The protocol has since rebranded to Sky, continuing its robust bug bounty program on Immunefi with the same $10 million maximum reward, now covering the SKY governance ecosystem and the USDS stablecoin.

Wormhole paid out $10 million in 2022 for a single critical vulnerability discovery - the largest crypto bug bounty on record at the time - and continues to maintain an active bug bounty program today, with a current maximum reward of $5 million.

These aren't feel-good PR stunts. They're economic warfare against exploitation, making it more profitable to help than to harm.

Immunefi's track record backs up the thesis: over $120 million paid out in bounties, $25+ billion in user funds protected.

When the incentives align, the system works.

So why are most protocols still playing with monopoly money while handling real billions?

When being cheap on security costs more than being expensive, what exactly are these protocols optimizing for?

The Death Spiral

Turns out, they're optimizing for the wrong metrics entirely.

Market competition warped the incentives in the worst possible way.

Platforms started treating bug bounties like line items to be minimized rather than insurance policies that need to scale.

Some tied their rock-bottom service plans to equally pathetic bounty caps, creating a race to the bottom where protocols choose cheaper packages not because the risk is lower, but because the pricing encourages it.

This is where the industry's understanding of bug bounties went completely sideways.

These aren't expenses - they're the cost of staying in business.

But when platforms compete on price instead of security outcomes, something has to give.

And what gave was the social contract that keeps skilled researchers hunting for vulnerabilities instead of exploiting them.

The result?

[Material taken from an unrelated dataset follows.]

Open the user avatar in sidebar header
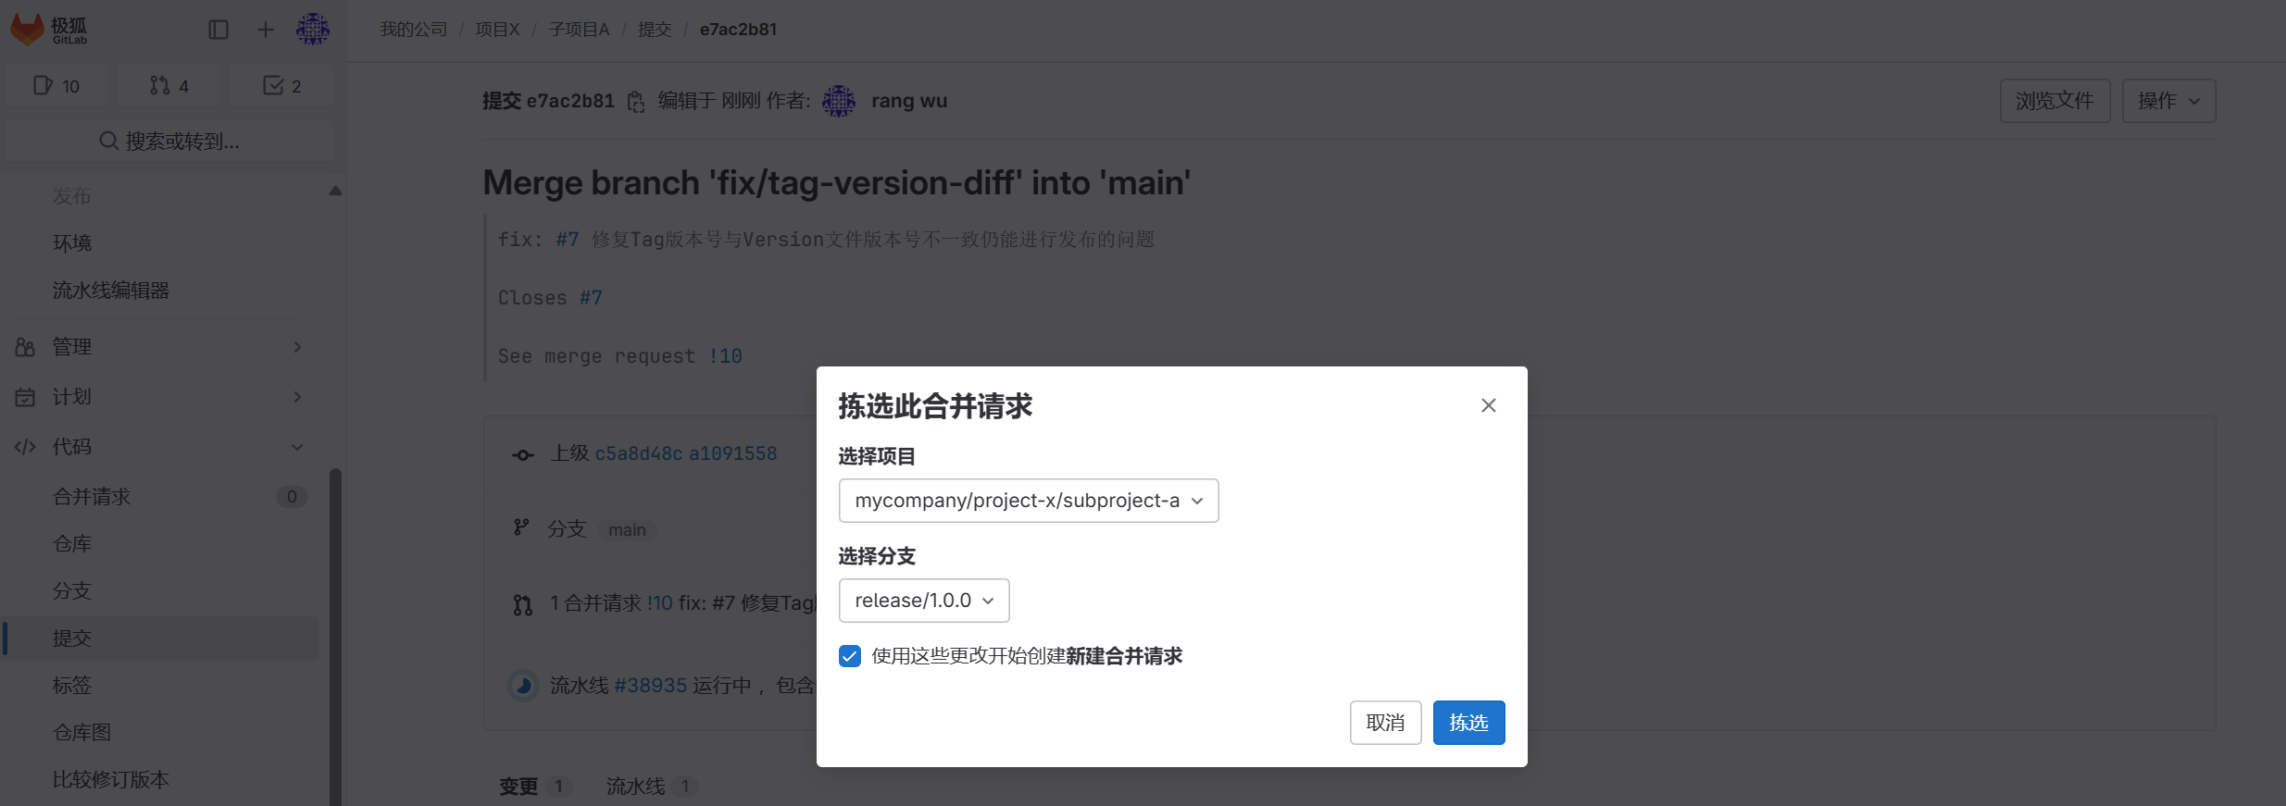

Researchers started making rational economic decisions.

Why grind through hundreds of hours of code review for a $50,000 cap when the same vulnerability might be worth millions to exploit? Some researchers quit public programs entirely.

Others shifted to private audits where the pay actually matches the effort.

The rest just went dark.

The industry created its own brain drain, then acted confused when the exploits started piling up.

We've seen this movie before in Web2, where chronic underpayment and poor researcher treatment led to a mass exodus from public bug bounty programs.

Crypto can't afford the same mistake - not when trillions in institutional money are preparing to go onchain and regulators are watching every move.

But instead of learning from history, most protocols doubled down on discount security, creating what one researcher called "a chilling effect where everyone loses except the attackers."

The math was always going to catch up eventually. The only question was how much it would cost when it did.

How much damage can the industry absorb before someone admits that cheap security is the most expensive choice of all?

The bill always comes due.

The attackers have already done the math for everyone else.

They know exactly what protocols are worth, what their security budgets look like, and how much it costs to find the vulnerabilities everyone else refuses to pay for.

Meanwhile, protocols keep burning through users' funds, then scrambling to explain why their discount security wasn't quite good enough.

The recovery bounty theater proves they always had the money - they just chose to spend it on damage control instead of damage prevention.

SuperRare, Cork Protocol, GMX, KiloEx - the pattern is identical across different chains, different vulnerabilities, different attack vectors.

The only constant is the false economy of treating security like an optional expense instead of the price of admission to handle other people's money.

Academic researchers found over 31,000 security issues sitting in production code, most with zero mitigation.

Bug bounty platforms report record payouts while hack losses hit record highs.

If the industry that invented "don't trust, verify" can't figure out how to verify its own security, what exactly is all that blockchain immutability protecting?